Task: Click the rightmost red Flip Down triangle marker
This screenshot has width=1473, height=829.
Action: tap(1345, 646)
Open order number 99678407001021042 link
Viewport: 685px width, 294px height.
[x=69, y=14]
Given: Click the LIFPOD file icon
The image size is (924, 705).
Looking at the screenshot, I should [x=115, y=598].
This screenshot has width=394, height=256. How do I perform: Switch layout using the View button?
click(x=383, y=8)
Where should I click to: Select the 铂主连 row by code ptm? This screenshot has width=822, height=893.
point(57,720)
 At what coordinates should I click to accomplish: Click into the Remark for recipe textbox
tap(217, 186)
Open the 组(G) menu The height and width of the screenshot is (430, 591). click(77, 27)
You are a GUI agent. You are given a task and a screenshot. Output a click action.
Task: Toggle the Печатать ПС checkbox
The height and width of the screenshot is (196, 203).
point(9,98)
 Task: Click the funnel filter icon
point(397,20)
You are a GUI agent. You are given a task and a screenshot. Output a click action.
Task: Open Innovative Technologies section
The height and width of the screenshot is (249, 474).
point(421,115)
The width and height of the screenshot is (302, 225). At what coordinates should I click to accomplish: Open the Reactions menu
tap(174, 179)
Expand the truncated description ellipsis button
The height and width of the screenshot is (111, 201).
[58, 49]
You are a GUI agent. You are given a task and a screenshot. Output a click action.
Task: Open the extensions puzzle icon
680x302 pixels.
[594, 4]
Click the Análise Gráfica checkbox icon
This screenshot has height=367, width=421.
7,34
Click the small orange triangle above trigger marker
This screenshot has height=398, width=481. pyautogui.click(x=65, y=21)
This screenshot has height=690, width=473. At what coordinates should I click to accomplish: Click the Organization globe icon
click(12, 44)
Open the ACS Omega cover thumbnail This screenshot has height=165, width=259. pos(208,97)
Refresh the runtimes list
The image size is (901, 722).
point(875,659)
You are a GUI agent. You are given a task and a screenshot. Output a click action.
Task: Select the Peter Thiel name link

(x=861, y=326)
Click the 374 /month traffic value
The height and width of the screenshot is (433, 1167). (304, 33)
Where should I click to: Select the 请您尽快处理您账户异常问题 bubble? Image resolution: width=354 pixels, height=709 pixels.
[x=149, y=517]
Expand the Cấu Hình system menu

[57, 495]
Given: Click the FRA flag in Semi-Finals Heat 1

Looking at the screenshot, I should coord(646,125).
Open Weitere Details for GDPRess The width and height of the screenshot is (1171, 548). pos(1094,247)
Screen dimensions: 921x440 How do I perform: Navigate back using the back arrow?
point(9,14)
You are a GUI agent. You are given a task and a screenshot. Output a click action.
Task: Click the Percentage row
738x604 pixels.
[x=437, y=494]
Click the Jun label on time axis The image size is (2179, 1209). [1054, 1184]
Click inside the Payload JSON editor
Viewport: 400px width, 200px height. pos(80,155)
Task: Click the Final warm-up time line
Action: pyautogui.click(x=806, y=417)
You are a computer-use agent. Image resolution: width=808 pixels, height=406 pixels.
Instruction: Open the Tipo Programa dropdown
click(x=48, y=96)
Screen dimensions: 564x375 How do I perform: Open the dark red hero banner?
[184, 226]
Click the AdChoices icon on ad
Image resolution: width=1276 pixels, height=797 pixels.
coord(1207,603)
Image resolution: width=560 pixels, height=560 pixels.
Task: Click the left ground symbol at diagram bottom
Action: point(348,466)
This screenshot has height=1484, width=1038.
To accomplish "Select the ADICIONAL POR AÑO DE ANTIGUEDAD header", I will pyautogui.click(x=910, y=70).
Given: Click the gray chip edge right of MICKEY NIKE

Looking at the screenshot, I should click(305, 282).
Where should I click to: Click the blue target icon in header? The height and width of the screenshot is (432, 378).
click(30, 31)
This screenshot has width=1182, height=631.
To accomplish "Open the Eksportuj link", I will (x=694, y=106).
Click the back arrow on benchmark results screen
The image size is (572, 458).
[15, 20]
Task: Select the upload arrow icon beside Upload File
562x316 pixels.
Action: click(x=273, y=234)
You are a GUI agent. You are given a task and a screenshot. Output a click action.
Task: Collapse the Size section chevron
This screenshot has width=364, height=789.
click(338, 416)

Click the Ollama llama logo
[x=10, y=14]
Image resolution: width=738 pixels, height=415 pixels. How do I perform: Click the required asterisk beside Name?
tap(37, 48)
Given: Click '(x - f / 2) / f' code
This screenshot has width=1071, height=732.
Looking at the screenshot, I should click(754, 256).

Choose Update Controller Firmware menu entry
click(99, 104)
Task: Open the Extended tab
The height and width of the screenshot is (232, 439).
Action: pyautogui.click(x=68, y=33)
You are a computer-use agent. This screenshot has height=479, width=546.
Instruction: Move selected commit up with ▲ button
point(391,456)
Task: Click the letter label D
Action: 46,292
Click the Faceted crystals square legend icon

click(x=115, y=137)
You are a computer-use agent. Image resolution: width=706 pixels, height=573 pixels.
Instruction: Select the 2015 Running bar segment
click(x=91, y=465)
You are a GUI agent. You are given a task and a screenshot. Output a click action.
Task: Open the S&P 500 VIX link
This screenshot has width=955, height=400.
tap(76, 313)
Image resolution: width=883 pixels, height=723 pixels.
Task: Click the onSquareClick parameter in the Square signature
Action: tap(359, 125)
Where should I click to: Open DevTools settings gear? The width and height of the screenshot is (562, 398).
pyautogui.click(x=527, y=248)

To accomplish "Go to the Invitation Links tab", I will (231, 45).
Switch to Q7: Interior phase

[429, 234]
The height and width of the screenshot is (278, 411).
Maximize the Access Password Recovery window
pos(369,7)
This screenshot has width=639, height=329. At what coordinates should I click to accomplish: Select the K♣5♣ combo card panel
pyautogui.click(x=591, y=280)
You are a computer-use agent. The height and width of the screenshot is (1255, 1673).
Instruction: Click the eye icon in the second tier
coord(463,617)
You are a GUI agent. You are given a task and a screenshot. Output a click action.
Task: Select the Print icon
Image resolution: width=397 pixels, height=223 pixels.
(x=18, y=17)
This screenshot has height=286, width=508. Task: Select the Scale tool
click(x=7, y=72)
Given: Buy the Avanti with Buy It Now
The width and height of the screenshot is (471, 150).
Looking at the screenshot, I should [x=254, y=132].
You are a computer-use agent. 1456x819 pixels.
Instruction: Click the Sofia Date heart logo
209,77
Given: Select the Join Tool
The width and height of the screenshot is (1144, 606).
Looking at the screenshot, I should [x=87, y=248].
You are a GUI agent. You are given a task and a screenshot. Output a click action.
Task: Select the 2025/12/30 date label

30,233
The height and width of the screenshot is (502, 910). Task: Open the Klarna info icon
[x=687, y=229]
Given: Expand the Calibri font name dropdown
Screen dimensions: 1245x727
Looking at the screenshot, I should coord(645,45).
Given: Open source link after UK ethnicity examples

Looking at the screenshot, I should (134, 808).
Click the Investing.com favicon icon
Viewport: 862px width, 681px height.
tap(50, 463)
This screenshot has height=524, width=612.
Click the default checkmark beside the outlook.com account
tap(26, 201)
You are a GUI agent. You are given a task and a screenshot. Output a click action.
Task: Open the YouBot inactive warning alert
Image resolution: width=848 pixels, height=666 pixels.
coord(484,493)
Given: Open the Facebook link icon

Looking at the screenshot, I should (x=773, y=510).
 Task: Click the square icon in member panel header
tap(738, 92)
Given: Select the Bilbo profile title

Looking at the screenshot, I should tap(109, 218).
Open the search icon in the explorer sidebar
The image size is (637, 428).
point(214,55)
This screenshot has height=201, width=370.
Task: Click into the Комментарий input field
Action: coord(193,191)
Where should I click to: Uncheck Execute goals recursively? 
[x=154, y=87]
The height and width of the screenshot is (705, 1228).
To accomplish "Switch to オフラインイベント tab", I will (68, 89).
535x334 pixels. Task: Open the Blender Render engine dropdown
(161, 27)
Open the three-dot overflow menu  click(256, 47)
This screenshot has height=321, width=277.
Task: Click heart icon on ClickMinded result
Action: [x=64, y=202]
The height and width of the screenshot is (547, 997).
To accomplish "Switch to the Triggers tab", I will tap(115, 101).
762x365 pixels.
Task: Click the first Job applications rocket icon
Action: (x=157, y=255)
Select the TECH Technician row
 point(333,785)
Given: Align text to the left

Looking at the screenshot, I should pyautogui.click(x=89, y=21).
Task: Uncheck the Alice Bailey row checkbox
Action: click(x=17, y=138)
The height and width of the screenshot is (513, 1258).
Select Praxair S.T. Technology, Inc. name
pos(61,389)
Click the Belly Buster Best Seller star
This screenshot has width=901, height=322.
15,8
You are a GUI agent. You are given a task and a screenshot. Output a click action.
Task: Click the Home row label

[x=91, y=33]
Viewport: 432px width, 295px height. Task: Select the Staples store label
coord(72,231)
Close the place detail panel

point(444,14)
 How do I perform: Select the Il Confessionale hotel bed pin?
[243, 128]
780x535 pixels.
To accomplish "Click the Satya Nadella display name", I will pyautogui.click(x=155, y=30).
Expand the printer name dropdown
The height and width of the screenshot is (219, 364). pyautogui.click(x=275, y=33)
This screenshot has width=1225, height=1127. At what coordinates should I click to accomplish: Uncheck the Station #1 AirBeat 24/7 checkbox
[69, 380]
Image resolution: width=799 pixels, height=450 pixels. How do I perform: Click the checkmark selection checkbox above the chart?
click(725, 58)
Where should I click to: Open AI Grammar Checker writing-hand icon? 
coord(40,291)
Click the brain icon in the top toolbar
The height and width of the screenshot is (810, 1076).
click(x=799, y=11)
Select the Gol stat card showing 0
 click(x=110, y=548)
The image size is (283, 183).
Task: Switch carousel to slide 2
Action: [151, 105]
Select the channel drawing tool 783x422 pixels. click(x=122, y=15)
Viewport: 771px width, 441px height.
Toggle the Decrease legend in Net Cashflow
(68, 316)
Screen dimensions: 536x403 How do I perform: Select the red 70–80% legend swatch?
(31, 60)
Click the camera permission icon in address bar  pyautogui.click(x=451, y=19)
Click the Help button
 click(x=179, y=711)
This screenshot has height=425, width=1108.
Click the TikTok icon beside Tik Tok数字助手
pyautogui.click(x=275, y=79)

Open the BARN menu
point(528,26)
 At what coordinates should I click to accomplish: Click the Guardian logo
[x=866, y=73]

+===+

■ YOUR GOAL ■
Copy the rows from the line with "The height and width of the screenshot is (705, 1228)." to the line with "pos(61,389)", swapping "Triggers" for "Actions" and leaving everything else unchanged.

■ ANSWER FOR THIS EXERCISE ■
The height and width of the screenshot is (705, 1228).
To accomplish "Switch to オフラインイベント tab", I will (68, 89).
535x334 pixels. Task: Open the Blender Render engine dropdown
(161, 27)
Open the three-dot overflow menu  click(256, 47)
This screenshot has height=321, width=277.
Task: Click heart icon on ClickMinded result
Action: [x=64, y=202]
The height and width of the screenshot is (547, 997).
To accomplish "Switch to the Actions tab", I will tap(115, 101).
762x365 pixels.
Task: Click the first Job applications rocket icon
Action: (x=157, y=255)
Select the TECH Technician row
 point(333,785)
Given: Align text to the left

Looking at the screenshot, I should pyautogui.click(x=89, y=21).
Task: Uncheck the Alice Bailey row checkbox
Action: click(x=17, y=138)
The height and width of the screenshot is (513, 1258).
Select Praxair S.T. Technology, Inc. name
pos(61,389)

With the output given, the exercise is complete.